Filming mostly from the driver’s seat of a car, Rodger talks about how rejection from women has formed his world view: “This world is so twisted. It’s so cruel. And you girls make it cruel. And you girls have starved me of sex, and enjoyment and pleasure for my entire youth. You’ve taken eight years away from my life. Eight years I will never get back. Do you know how much misery you’ve caused me?”
Rodger said in his videos and social media profiles that he is 22, half Asian and born in the U.K. He moved to the U.S. when he was 5 years old and grew up in Calabasas and Woodland Hills.
His “bragging rights” include travels to 10 different countries, walking the red carpet at the “Hunger Games” premiere and attending the red carpet premieres of all the “Star Wars” prequels, according to his Google+ page.
Rodger is the son of Peter Rodger, who was an assistant director on the 2012 film “Hunger Games.” Peter Rodger also directed the 2009 documentary “Oh My God,” in which various people were asked, “What is God?”
Peter Rodger said through an attorney that he believes his son is the suspect. “I cannot confirm that but we believe it,” the attorney, Alan Shifman, told reporters outside the father’s home in Woodland Hills.
“The Rodger family offers our deepest compassion and sympathies to the families involved in this terrible tragedy. We are experiencing the most inconceivable pain and our hearts go out to everyone involved,” the family said in a statement.
A law enforcement source confirmed that Rodger is believed to have been the shooter.
Some longtime neighbors were surprised that a boy like Elliot Rodger could be capable of Friday’s shooting rampage, which Santa Barbara County sheriff’s officials have described as what appears to be “premeditated mass murder” and “the work of a mad man.”

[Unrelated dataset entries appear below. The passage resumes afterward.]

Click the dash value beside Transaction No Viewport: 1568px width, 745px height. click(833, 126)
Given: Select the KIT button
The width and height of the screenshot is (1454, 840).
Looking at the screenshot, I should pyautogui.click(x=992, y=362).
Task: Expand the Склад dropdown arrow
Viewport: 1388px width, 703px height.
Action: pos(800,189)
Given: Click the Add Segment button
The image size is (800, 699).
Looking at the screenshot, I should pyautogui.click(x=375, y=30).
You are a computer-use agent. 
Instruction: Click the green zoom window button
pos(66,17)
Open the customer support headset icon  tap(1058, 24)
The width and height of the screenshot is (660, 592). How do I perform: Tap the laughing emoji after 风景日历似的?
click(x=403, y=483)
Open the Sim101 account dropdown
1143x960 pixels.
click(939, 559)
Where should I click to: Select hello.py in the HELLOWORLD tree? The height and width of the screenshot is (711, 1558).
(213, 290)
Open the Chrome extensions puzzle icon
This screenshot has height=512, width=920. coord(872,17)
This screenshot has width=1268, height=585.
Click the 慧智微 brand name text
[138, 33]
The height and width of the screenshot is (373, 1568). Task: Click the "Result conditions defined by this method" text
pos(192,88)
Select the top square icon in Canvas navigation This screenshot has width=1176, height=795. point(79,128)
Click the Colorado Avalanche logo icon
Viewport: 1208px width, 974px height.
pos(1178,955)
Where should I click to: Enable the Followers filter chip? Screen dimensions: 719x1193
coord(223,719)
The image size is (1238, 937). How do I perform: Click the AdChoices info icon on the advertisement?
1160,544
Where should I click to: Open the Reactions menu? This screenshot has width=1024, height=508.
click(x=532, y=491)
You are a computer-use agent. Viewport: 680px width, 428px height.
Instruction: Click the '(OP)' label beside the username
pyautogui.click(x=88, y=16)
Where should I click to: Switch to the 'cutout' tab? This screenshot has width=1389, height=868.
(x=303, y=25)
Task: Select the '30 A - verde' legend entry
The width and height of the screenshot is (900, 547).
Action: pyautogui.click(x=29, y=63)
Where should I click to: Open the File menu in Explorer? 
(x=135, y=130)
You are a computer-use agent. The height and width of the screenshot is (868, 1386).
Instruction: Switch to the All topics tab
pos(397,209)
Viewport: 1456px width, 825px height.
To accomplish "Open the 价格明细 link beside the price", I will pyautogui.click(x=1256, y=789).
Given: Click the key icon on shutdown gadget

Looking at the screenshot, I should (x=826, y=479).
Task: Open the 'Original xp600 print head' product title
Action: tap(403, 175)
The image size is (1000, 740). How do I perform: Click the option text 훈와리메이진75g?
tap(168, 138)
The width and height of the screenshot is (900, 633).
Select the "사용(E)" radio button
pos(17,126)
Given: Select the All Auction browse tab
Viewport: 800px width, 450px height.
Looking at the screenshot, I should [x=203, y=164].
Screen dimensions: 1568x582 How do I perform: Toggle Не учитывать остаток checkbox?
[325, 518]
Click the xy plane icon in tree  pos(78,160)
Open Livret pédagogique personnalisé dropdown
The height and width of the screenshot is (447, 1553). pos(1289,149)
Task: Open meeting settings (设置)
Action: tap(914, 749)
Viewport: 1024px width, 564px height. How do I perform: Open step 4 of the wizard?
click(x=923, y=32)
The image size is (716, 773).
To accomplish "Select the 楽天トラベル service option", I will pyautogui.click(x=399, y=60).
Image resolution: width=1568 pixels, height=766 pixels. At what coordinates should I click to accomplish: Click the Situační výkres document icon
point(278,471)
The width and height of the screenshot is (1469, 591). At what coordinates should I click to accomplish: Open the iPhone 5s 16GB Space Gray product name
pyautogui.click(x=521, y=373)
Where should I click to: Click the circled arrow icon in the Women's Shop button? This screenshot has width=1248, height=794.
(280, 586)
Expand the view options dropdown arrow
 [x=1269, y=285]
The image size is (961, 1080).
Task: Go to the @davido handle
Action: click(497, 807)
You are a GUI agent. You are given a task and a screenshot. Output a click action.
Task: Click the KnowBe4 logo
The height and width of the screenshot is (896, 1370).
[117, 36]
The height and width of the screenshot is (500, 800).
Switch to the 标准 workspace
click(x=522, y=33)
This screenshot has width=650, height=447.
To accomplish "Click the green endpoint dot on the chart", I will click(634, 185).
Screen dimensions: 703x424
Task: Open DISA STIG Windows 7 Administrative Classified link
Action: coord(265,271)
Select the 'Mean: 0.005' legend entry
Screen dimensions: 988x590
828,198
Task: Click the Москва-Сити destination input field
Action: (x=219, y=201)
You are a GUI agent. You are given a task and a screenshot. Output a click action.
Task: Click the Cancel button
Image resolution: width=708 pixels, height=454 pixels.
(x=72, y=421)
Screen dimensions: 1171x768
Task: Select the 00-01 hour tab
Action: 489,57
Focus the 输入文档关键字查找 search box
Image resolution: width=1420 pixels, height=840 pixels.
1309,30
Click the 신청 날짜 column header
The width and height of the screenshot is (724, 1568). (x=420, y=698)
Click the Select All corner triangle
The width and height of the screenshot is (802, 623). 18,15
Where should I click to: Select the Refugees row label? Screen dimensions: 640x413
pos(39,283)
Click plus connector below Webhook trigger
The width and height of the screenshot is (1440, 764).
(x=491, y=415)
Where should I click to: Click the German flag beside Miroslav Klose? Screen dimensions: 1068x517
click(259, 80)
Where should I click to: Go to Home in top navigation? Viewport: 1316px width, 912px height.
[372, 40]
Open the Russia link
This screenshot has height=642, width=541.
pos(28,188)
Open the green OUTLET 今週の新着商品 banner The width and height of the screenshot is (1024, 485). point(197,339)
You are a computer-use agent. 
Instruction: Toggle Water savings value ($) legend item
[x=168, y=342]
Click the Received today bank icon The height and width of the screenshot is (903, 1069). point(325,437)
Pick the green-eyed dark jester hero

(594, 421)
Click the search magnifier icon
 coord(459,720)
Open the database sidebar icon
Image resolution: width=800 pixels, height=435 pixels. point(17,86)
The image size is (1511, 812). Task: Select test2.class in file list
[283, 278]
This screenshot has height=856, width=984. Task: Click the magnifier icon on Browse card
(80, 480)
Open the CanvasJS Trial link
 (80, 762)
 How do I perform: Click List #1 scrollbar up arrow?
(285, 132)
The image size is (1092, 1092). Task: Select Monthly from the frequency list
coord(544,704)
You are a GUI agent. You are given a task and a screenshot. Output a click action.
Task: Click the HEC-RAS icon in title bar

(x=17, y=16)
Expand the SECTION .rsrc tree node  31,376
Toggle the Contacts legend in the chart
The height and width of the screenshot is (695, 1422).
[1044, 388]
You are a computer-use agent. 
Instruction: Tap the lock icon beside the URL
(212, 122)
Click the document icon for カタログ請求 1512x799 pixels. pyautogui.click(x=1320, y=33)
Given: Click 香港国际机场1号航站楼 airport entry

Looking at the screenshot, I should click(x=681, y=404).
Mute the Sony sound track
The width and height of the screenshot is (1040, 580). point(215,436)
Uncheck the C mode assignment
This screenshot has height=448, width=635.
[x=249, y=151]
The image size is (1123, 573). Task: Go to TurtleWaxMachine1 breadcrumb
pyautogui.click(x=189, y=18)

Neighbor Boris Bakalinsky said he knows the son as well as his father, who has lived in the neighborhood for about 20 years.
“The boy, it’s just shocking; we just never expected it,” Bakalinsky said.
He said Elliot Rodger was always quiet but very polite, saying hello every time he walked his dog in the neighborhood. He said he thinks he lived part-time with his father, who was separated from his wife.
He said Peter Rodger dedicated his life to his kids and was always with his family. Bakalinsky said he told the young man, “Listen, you have to look at your father, he’s a nice father, and follow his example.”
Police have been analyzing the videos posted by Elliot, including his most recent video titled “Elliot Rodger’s Retribution,” in which he threatens violence.
At the end of his sweeping statements in the retribution video, Rodger laughs.
“You forced me to suffer all my life, now I will make you all suffer. I waited a long time for this. I’ll give you exactly what you deserve, all of you.”